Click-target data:
-- -- --

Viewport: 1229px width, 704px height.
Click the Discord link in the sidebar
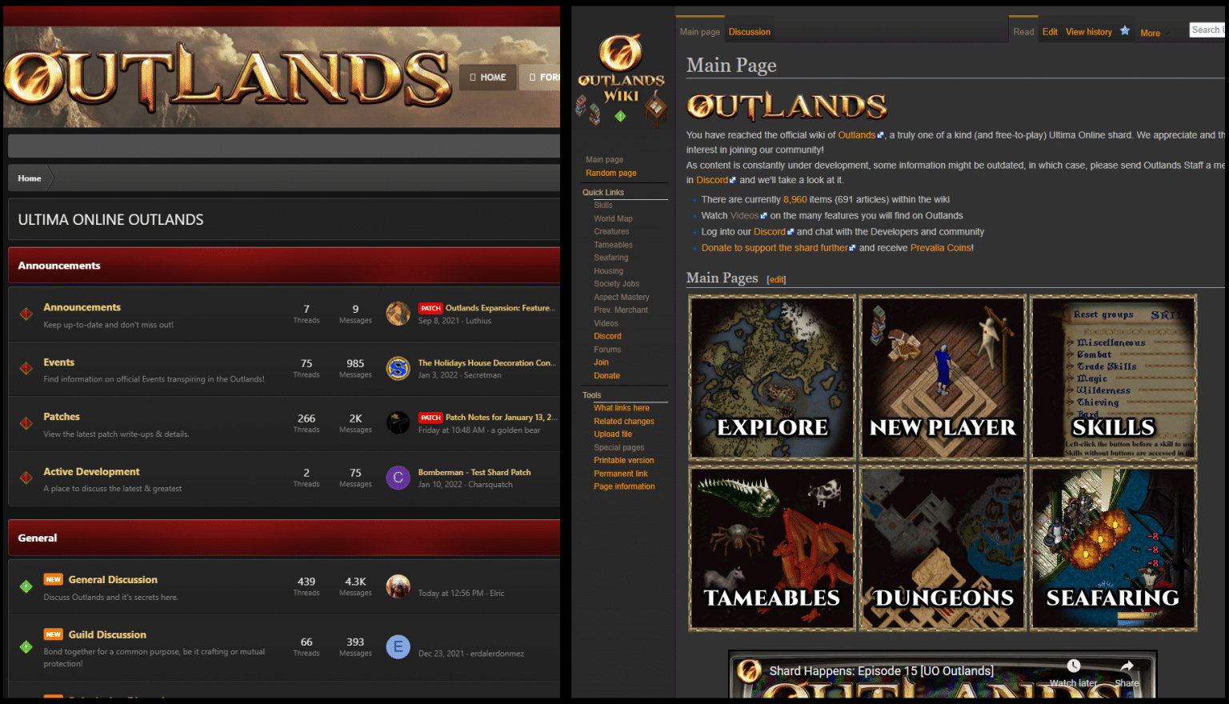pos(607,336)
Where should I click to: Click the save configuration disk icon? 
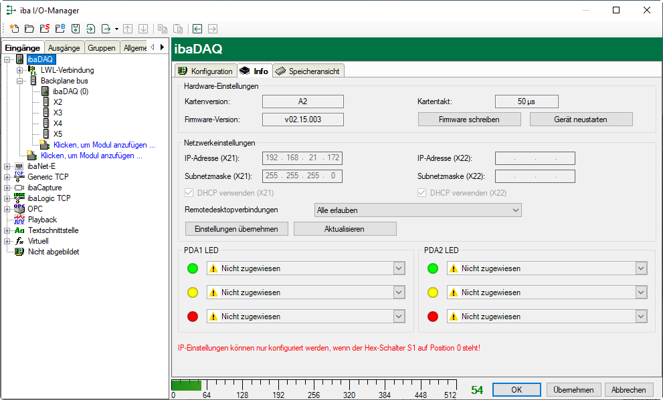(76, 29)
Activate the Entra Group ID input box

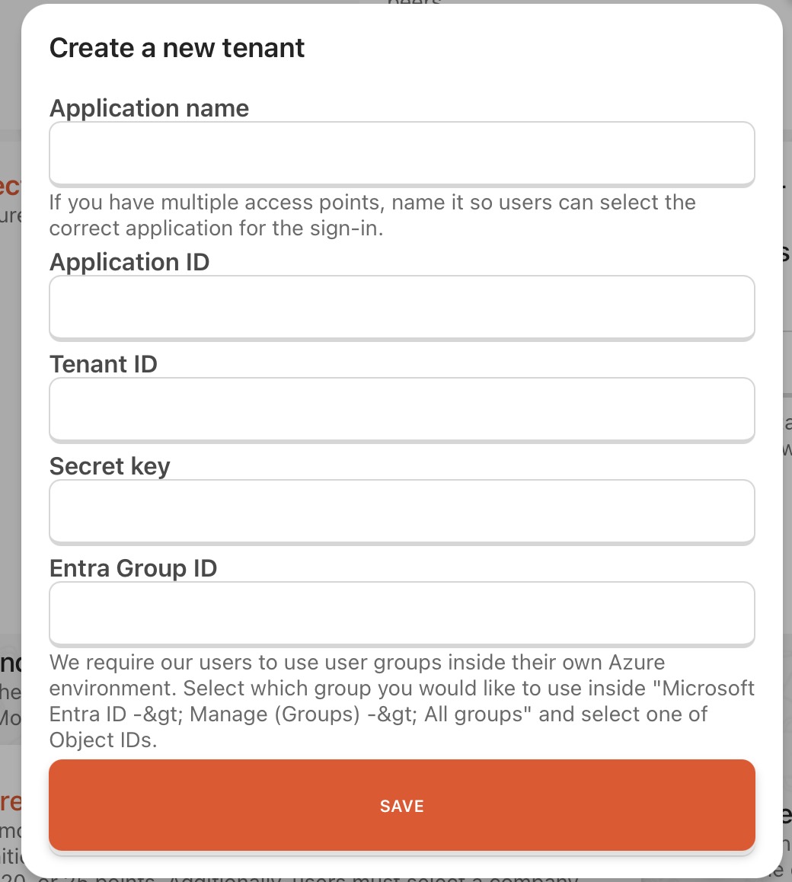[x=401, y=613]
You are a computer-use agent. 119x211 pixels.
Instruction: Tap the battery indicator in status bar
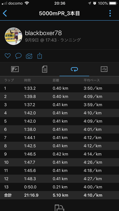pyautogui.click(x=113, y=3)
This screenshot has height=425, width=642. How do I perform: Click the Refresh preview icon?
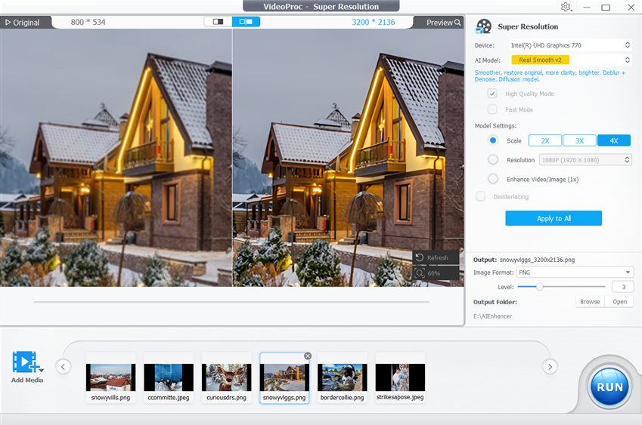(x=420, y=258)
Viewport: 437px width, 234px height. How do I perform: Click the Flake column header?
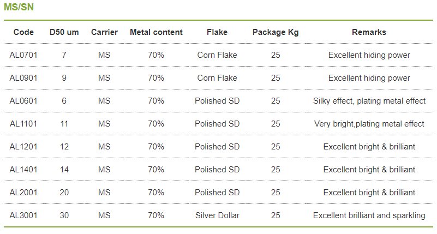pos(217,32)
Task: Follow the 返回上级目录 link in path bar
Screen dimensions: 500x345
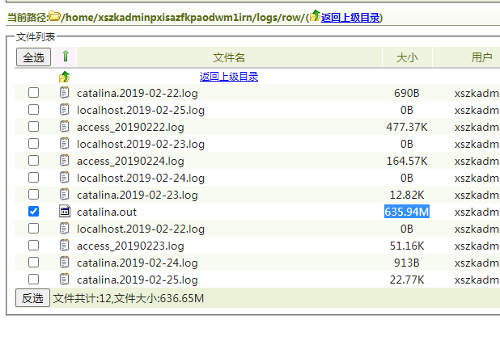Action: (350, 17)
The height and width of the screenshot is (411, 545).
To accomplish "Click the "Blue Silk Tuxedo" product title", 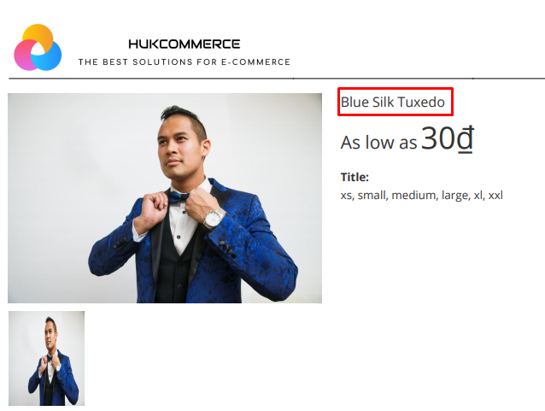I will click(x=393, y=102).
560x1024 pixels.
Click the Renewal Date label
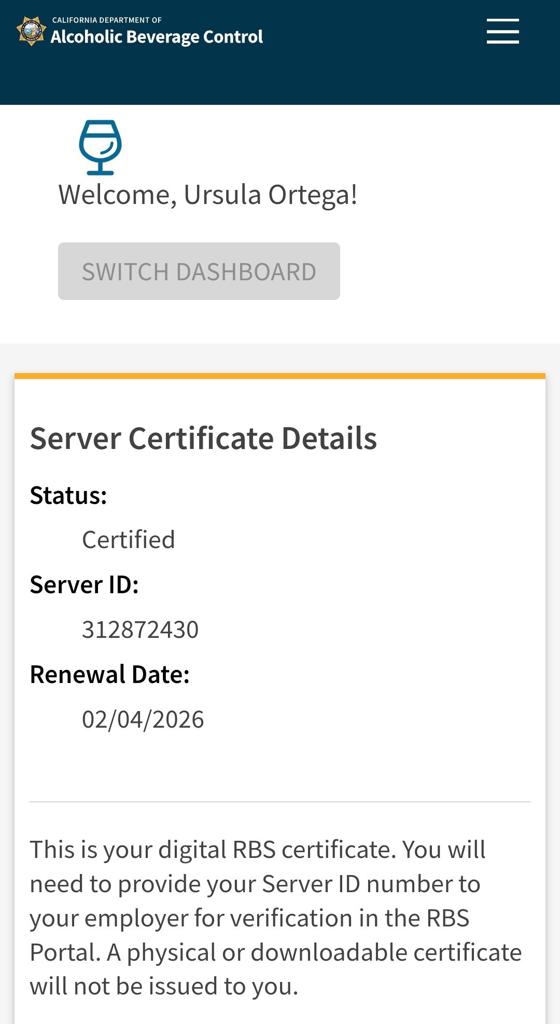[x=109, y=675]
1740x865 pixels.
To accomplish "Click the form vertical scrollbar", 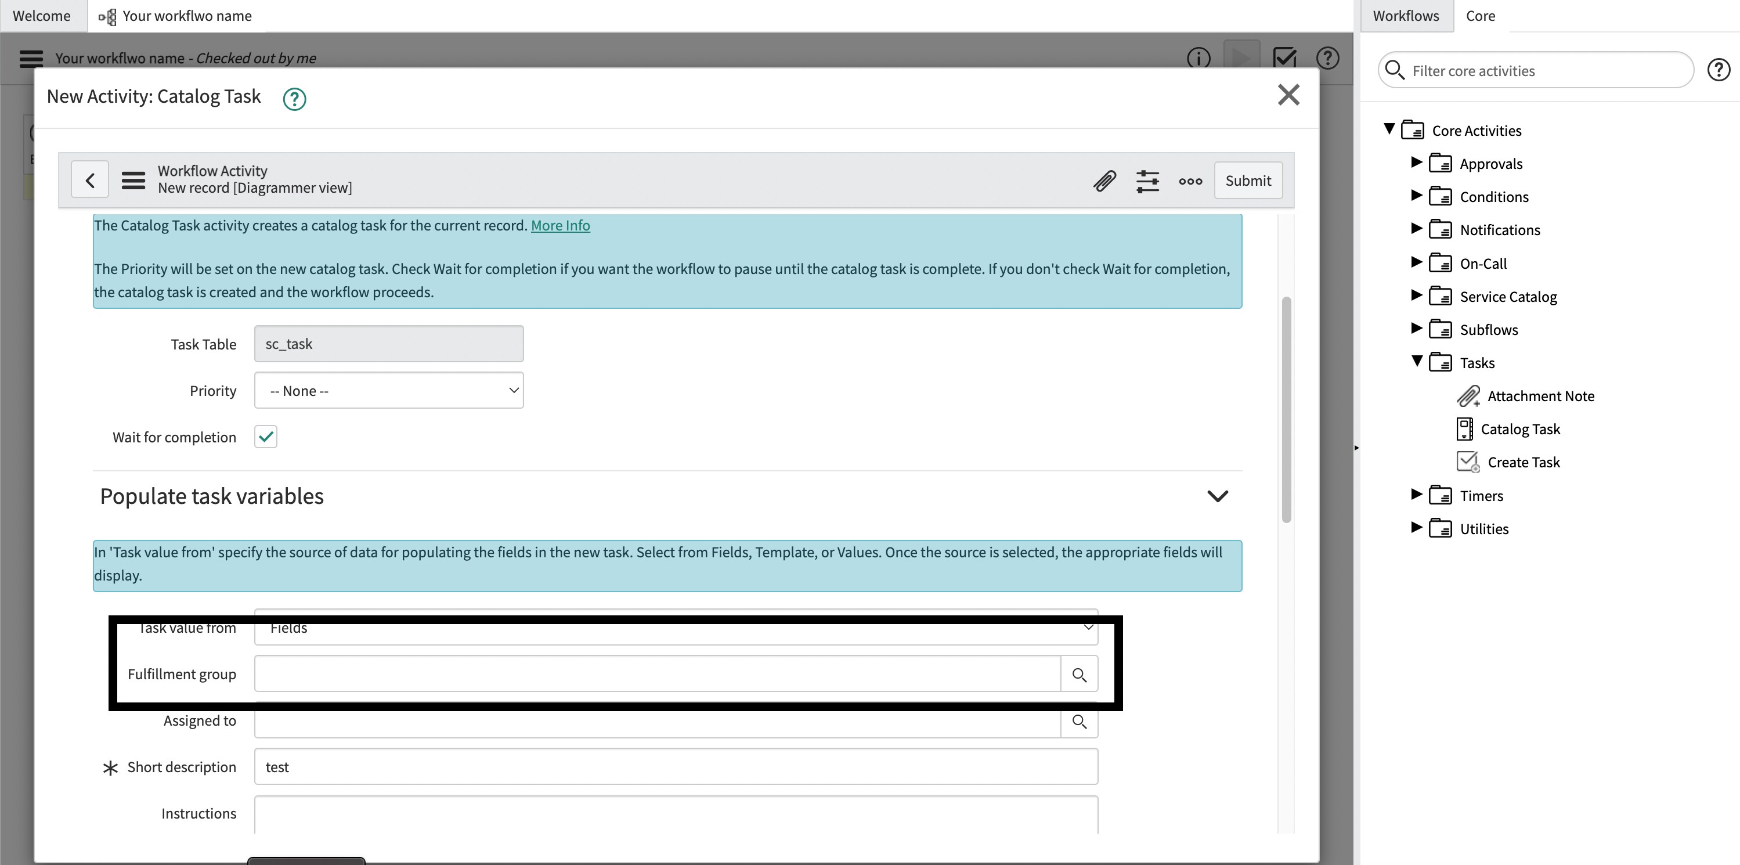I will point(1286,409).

-- -- --

REQUIREMENTS
Set down the entries word for word, beginning with their first line and stopping after the line that contains "pyautogui.click(x=113, y=3)". Leave the pictures out.

RESPONSE TO THIS EXERCISE
Viewport: 1229px width, 704px height.
Click the Discord link in the sidebar
pos(607,336)
Where should I click to: Click the save configuration disk icon? 
(76, 29)
Activate the Entra Group ID input box

[x=401, y=613]
You are a computer-use agent. 119x211 pixels.
Instruction: Tap the battery indicator in status bar
pyautogui.click(x=113, y=3)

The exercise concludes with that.